Хорошее отношение от тех, кто и человеком-то тебя не считает, никогда нельзя расценивать как перемену к лучшему.
— Говорит, хорошее поведение нужно поощрять, — бросает Диль. Значит, главарь собирается использовать метод кнута и пряника? Ён прекрасно знаком с большей частью хитростей, способных захватить человека в ситки чужих желаний и воли. На своей шкуре пережил. Поэтому сейчас он не торопится боготворить добряка и не спешит скорее отблагодарить его подчинением за разрешение того, на что он и так имеет право. — Я вообще никакого хорошего поведения не заметил, если честно, — продолжает Диль. — Но дед сказал, что лишь при… при… — Он напрягается, словно произнести слово даётся ему с большим трудом. Ён ждёт, что странного он скажет на этот раз, но его встречает разочарование. — …принуждением хорошо приручить не получится. Пару раз вдарить бы тебе, чтоб понял, что здесь с тобой шутить никто не собирается — вот и всё воспитание!
Как о бездушном предмете говорит, и даже не стесняется своего пренебрежения. Ёна сильнее волнует внешний мир, нежели отношение Диля, потому он воодушевленно его перебивает:
— И чего ты тянул?

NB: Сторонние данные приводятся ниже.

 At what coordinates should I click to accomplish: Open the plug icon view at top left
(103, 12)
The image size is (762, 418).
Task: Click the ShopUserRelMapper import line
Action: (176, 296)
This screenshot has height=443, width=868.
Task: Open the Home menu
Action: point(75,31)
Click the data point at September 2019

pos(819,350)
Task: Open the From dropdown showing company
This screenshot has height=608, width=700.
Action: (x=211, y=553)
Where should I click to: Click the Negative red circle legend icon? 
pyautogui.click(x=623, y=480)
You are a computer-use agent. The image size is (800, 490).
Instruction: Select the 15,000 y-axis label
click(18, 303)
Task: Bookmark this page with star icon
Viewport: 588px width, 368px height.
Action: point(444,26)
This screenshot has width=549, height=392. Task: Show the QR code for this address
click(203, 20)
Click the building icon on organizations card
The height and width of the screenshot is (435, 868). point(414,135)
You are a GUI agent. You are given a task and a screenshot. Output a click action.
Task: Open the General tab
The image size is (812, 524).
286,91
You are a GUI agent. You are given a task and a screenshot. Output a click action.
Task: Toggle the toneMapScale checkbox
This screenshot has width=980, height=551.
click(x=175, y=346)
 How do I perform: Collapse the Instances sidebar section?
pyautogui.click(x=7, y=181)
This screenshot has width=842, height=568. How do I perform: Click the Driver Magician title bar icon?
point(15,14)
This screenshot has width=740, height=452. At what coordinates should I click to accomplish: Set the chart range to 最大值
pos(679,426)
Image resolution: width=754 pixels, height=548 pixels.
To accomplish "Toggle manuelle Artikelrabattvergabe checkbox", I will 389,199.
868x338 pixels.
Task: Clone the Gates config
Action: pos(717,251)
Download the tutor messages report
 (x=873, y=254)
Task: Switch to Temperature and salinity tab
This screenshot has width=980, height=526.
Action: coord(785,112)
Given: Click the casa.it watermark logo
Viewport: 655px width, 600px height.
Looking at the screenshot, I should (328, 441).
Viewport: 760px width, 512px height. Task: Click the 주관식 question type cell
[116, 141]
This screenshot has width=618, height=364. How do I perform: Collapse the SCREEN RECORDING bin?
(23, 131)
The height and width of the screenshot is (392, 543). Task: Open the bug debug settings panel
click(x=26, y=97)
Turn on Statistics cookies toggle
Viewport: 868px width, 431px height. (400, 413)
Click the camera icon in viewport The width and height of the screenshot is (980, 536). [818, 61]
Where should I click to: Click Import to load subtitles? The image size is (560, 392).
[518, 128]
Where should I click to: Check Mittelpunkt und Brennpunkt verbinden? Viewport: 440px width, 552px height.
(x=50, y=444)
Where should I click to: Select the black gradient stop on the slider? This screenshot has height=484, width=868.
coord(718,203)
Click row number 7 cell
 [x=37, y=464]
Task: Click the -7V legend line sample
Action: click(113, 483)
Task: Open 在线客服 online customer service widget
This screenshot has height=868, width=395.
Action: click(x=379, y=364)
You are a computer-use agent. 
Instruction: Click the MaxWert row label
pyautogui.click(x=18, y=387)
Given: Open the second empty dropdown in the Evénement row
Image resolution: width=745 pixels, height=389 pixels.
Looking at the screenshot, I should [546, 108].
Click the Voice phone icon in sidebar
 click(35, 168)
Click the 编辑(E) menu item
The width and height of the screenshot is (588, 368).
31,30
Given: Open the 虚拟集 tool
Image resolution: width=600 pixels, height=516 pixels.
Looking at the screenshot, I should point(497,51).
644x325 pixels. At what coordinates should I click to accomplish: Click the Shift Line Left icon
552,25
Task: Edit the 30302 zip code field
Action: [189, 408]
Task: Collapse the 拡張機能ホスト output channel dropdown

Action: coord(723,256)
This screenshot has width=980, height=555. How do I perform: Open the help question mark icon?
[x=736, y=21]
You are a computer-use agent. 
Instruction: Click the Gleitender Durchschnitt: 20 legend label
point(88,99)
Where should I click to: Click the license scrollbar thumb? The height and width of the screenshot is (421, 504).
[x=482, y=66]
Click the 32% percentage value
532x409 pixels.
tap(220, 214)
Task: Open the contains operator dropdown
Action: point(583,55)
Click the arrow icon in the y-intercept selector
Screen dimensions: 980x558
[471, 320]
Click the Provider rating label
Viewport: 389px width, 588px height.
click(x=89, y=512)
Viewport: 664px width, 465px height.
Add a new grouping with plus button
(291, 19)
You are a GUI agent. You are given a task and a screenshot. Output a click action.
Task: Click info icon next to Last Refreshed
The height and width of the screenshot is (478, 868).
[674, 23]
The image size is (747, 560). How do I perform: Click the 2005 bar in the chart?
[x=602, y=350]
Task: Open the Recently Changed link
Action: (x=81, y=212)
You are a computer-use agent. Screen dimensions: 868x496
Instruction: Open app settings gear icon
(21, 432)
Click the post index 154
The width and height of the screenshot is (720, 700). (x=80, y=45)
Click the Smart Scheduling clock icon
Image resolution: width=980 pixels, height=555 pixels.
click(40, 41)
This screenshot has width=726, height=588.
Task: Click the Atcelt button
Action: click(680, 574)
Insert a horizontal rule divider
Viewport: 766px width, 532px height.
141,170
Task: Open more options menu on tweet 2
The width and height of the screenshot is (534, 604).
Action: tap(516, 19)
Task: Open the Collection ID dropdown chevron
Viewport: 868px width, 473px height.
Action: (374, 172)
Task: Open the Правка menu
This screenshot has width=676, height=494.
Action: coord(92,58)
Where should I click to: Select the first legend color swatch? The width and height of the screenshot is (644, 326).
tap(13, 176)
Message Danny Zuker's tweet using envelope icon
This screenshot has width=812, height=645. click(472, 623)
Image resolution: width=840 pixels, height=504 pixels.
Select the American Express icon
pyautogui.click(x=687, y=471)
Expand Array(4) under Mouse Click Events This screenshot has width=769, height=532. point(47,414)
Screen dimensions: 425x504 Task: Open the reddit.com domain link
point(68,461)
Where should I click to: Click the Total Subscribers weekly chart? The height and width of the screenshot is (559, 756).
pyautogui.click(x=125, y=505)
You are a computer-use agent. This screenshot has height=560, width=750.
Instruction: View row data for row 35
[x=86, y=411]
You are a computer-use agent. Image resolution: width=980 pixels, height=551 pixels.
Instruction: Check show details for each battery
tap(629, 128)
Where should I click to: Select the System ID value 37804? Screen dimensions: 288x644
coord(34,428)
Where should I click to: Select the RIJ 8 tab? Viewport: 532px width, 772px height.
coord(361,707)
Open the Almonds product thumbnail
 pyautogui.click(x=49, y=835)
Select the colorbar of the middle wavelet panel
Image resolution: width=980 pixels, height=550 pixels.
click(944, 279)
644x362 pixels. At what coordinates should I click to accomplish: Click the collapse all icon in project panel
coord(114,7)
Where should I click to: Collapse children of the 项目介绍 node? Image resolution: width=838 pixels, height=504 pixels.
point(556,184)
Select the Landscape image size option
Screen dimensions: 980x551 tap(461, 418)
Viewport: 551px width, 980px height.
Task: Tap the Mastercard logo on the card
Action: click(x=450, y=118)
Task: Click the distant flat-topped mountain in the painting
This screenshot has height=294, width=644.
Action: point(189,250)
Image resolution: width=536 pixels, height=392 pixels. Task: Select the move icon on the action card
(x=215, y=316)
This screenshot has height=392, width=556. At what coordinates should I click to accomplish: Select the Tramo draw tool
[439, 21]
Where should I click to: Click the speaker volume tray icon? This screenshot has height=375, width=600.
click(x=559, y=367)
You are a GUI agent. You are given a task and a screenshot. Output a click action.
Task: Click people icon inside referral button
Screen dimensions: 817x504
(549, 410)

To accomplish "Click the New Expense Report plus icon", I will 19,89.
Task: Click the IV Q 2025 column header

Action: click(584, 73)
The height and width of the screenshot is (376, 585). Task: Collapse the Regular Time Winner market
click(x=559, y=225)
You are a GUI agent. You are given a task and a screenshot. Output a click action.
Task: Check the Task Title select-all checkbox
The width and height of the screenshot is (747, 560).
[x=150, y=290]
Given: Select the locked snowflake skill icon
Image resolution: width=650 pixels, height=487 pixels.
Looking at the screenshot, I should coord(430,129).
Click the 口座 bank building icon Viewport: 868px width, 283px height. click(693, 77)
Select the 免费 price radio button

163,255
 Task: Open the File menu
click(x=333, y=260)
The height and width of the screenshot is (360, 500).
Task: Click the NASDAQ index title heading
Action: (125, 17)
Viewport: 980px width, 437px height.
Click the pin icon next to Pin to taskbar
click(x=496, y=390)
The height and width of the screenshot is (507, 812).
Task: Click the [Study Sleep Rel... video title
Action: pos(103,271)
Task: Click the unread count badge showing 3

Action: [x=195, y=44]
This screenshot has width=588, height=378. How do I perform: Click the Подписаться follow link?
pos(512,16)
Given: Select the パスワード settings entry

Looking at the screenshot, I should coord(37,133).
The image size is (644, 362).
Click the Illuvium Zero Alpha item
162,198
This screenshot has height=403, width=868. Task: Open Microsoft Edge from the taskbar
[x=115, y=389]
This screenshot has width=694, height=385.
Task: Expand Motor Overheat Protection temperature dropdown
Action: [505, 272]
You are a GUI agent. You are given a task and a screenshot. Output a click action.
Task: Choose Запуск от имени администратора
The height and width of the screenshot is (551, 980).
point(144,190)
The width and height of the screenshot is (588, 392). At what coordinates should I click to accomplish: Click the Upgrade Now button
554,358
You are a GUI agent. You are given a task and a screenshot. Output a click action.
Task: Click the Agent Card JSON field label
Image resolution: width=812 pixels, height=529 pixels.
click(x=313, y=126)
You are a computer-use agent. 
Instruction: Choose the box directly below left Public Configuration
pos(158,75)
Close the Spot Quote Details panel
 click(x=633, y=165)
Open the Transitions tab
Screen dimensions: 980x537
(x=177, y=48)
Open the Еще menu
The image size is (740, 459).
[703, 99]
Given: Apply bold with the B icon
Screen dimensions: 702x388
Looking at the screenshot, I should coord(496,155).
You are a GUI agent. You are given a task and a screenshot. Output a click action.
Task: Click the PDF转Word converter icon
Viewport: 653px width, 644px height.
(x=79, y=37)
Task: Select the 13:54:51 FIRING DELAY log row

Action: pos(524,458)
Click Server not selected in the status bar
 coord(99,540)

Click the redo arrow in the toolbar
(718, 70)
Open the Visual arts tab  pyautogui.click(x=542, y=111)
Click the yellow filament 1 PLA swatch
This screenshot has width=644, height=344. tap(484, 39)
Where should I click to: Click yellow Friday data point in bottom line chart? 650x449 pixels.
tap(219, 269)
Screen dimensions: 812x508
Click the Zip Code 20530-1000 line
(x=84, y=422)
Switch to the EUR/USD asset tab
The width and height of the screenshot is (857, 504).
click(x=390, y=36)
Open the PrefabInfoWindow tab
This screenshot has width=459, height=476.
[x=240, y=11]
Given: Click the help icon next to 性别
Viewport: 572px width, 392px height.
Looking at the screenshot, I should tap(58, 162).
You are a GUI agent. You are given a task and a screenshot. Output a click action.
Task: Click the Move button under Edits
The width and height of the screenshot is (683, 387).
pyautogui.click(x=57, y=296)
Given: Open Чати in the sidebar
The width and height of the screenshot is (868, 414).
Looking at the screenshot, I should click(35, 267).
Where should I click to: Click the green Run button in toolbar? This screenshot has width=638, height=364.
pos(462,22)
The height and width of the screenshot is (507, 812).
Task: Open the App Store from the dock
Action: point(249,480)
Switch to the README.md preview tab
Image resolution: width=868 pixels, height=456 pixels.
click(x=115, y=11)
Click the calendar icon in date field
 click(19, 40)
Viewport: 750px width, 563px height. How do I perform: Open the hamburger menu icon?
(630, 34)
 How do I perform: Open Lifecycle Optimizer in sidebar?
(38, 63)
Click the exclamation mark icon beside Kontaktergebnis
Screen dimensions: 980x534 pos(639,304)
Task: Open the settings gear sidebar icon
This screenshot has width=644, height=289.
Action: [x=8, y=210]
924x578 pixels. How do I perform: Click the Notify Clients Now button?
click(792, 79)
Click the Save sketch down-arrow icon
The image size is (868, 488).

Пойдём!
Диль его слушаться не хочет, даже наоборот, будто замедляется.
— Куда? — отзывается он. — Тут и показывать-то нечего? И чего тебе приспичило?
— В Яблоневый сад! — ждёт его у порога Ён. Куда идти он понятия не имеет, зато истории об этой местной достопримечательности засели у него в голове. Хоть бы одним глазком глянуть — либо подтвердить правдивость, либо развеять миф.
— Но я же только оттуда, — не разделяет его вдохновения Диль. — Да и что ты там хочешь вынюхать? Будешь у ограждений ошибаться, никто тебя внутрь не пустит.
— И пусть! — упорства Ёну не занимать. — Пошли уже. Сам же говоришь: Дед разрешил! Вздумал перечить ему?
Ён правильно находит слабое место — Диль с всеобъемлющей неохотой в каждом движении шагает к нему, продолжая сыпать недовольствами и предупреждениями:
— Увидишь баррикады, не заходи за них! И не то что не заходи! Обходи за сто километров! Тысячу… Ты слишком здоровым выглядишь, утащат, — он тяжко вздыхает, предчувствия неприятности. — Начнут за тобой охотиться, отбиваться надоест. Ты понял?
— Зачем им? — Поскольку Ён не понимает причин, по которым на него вдруг может начаться охота, верит он не сразу. Больше походит на то, что его хотят запугать, чтобы он ни на шаг не отходил от своего сопровождающего.
— Глухой что ли? — не церемонится с ним Диль. — Ты выглядишь слишком здоровым. Не понял? Это значит, тебя можно продать о-о-очень дорого.
— Это ты так завуалированно говоришь, что я у вас тут сокровище? — пытается не смеяться Ён.
В отличие от него, Врач не сдерживается. Он хохочет во всю силу, скорее не на слова Ёна — не такие уж они и забавные — а на выражение озадаченности на лице Диля. Он ведь с полной серьёзностью подошёл к объяснениям, почему его слова превращают в то, чего он не говорил? Ещё и смеются над ним?